Esercizi da svolgere -
1) Nel brano sulla prigionia, perché nessuna delle due risposte al grattacapo è più giusta dell'altra? Spiegalo in una-tre frasi.
2) Restituisci senza modifiche la parte del brano sulla prigionia che inizia dalle parole "È un discorso, questo, che" e termina con le parole "di azioni scellerate.".

Brano -
___
Qualcuno risolverebbe il grattacapo appellandosi al senso comune e direbbe: i vizi, il denaro, le ideologie. Qualcun altro, invece, si affiderebbe all’inconfutabile enciclopedia Treccani e parlerebbe di luoghi fisici, talmente angusti da impedire la libertà d’azione. Ebbene, non esiste un’opzione più giusta dell’altra.
Perché in fondo, si è prigionieri ogni volta che qualcosa prende il sopravvento su di noi, degradando la coscienza a mera dipendenza.
È un discorso, questo, che non si limita alla singola sfera umana ma si espande fino al dominio delle cose. Anche un oggetto inanimato, infatti, può diventare prigioniero: di sé stesso, dei suoi danni, di azioni scellerate.
Oppure, come nella più classica delle cronache italiane, può finire imprigionato nella droga più ambita tra i costruttori: il cemento. A darcene la prova è una struttura dalle dimensioni mastodontiche, sorta nel cuore delle Alpi Apuane, ancora oggi vittima di cementificazioni e nefandezze umane.
___
Dati sugli elementi e sulla posizione del testo
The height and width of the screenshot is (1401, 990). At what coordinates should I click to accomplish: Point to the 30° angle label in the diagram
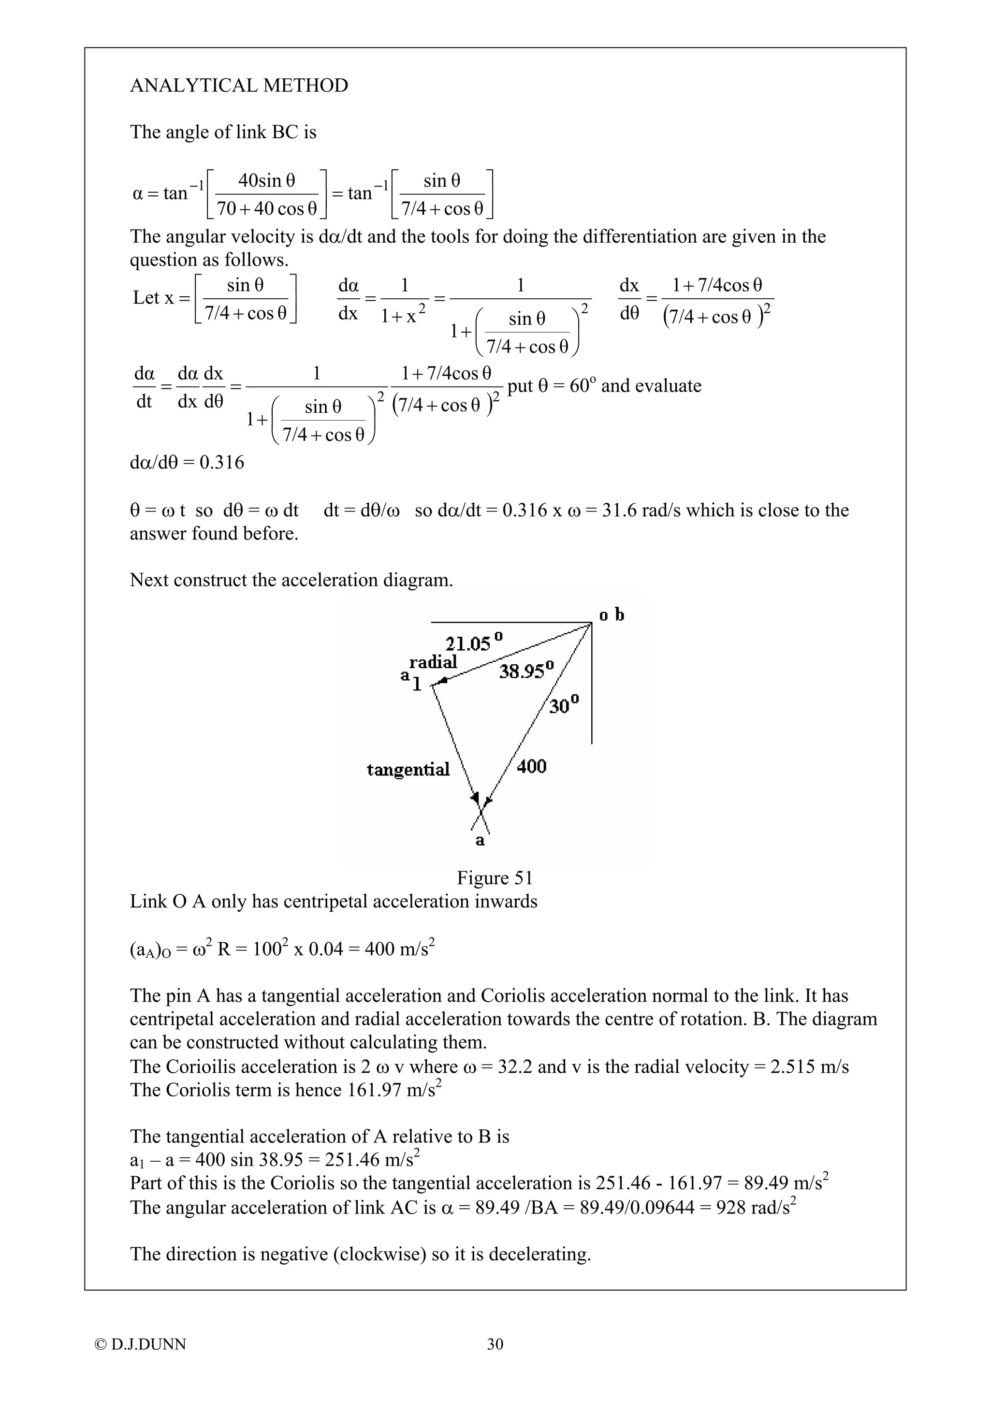564,705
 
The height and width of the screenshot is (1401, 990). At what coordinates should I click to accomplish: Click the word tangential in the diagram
408,770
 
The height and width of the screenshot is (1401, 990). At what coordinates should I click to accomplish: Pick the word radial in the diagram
433,662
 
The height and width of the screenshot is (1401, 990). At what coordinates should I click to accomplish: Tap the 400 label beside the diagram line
531,766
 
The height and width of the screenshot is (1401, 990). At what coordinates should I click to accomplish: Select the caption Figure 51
495,878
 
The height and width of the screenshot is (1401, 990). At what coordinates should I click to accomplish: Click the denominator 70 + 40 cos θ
267,209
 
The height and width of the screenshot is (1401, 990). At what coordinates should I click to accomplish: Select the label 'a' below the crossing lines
480,841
___
Risposte agli esercizi -
1) Nessuna delle due risposte prevale perché si è prigionieri ogni volta che qualcosa prende il sopravvento su di noi. Questo accade sia con i vizi, il denaro e le ideologie, sia con i luoghi fisici angusti, e in entrambi i casi la coscienza si riduce a mera dipendenza.

2)
È un discorso, questo, che non si limita alla singola sfera umana ma si espande fino al dominio delle cose. Anche un oggetto inanimato, infatti, può diventare prigioniero: di sé stesso, dei suoi danni, di azioni scellerate.